◆ Exercise objective: Can you revise the entries starting with the line containing "Task: Toggle the welding OFF power switch" and going on through the end of the entries, replacing "Open" with "Expand" and changing nothing else? Please leave the pictures out of your answer.

◆ Entries from a data source:
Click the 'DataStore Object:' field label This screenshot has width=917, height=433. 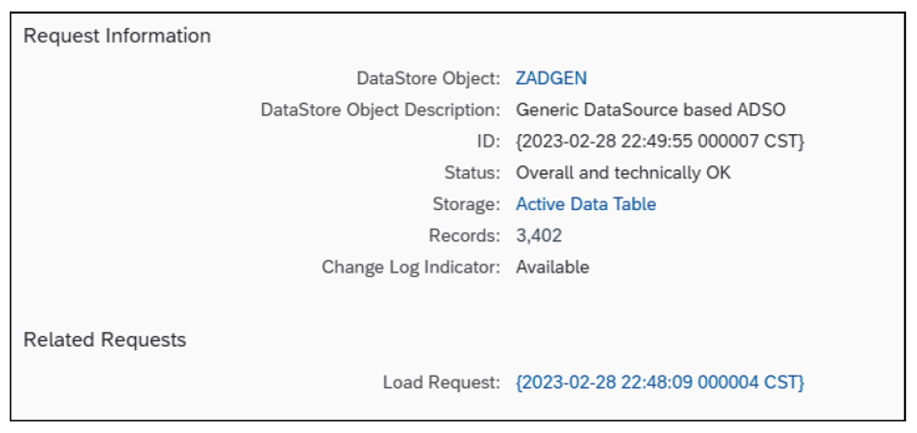(x=428, y=77)
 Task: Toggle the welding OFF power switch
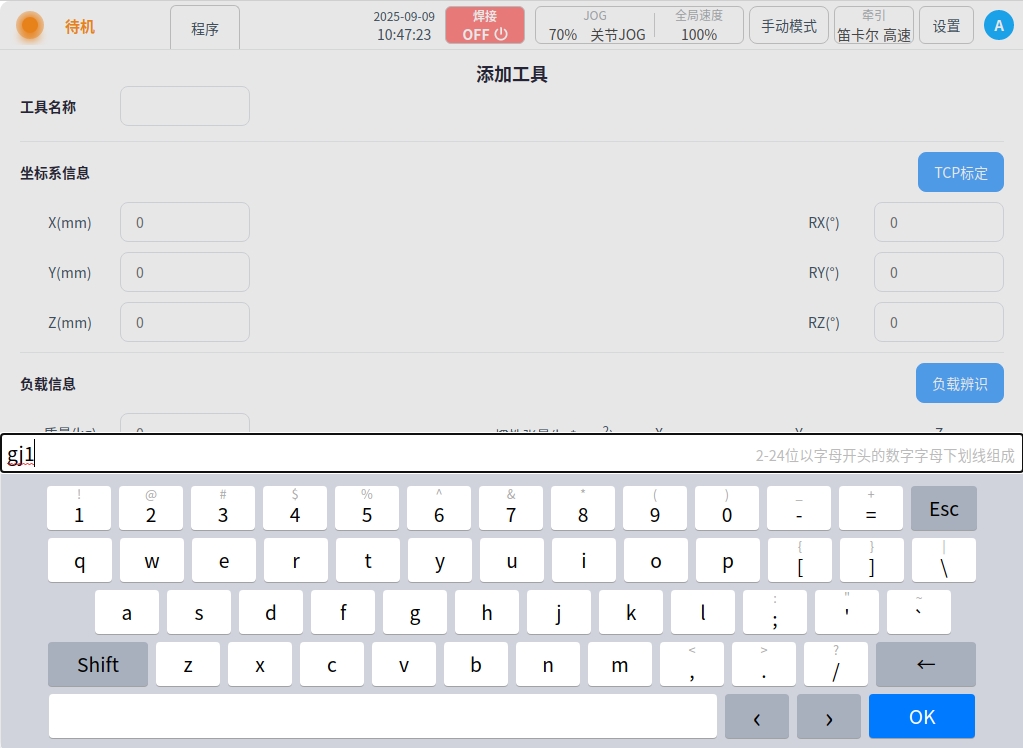click(x=484, y=26)
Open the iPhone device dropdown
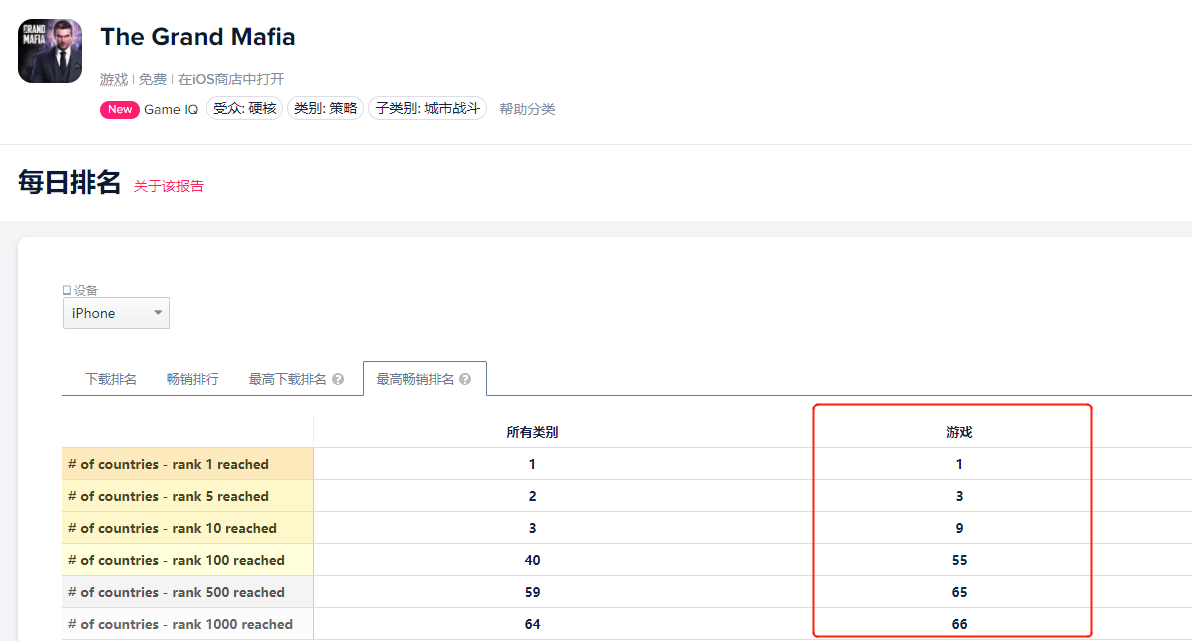Image resolution: width=1192 pixels, height=641 pixels. (116, 313)
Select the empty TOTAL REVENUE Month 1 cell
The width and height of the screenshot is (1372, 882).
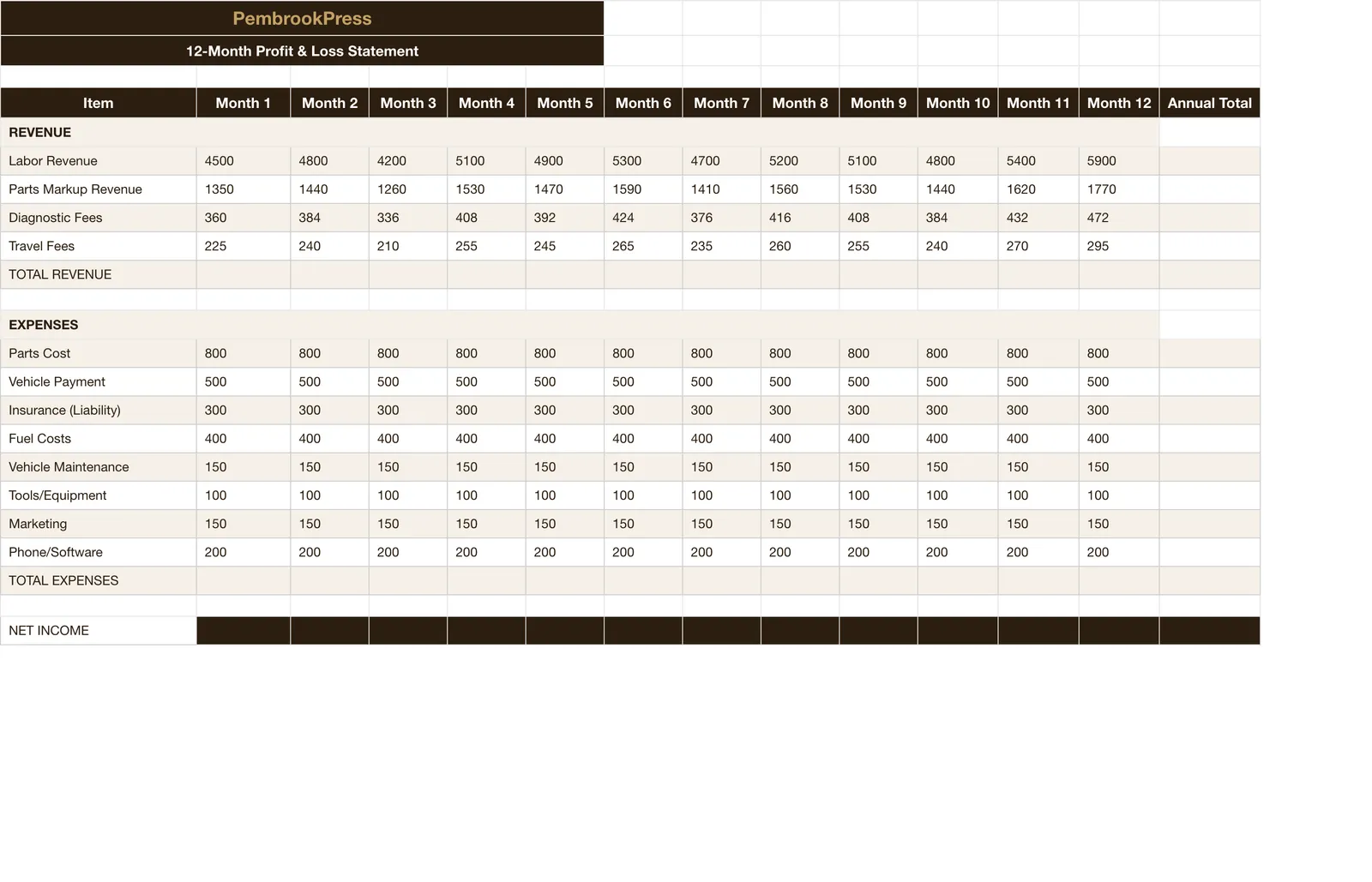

◆ Complete response:
 Task: Toggle the welding OFF power switch
click(x=484, y=26)
Expand the iPhone device dropdown
Image resolution: width=1192 pixels, height=641 pixels. (116, 313)
Select the empty TOTAL REVENUE Month 1 cell
The width and height of the screenshot is (1372, 882).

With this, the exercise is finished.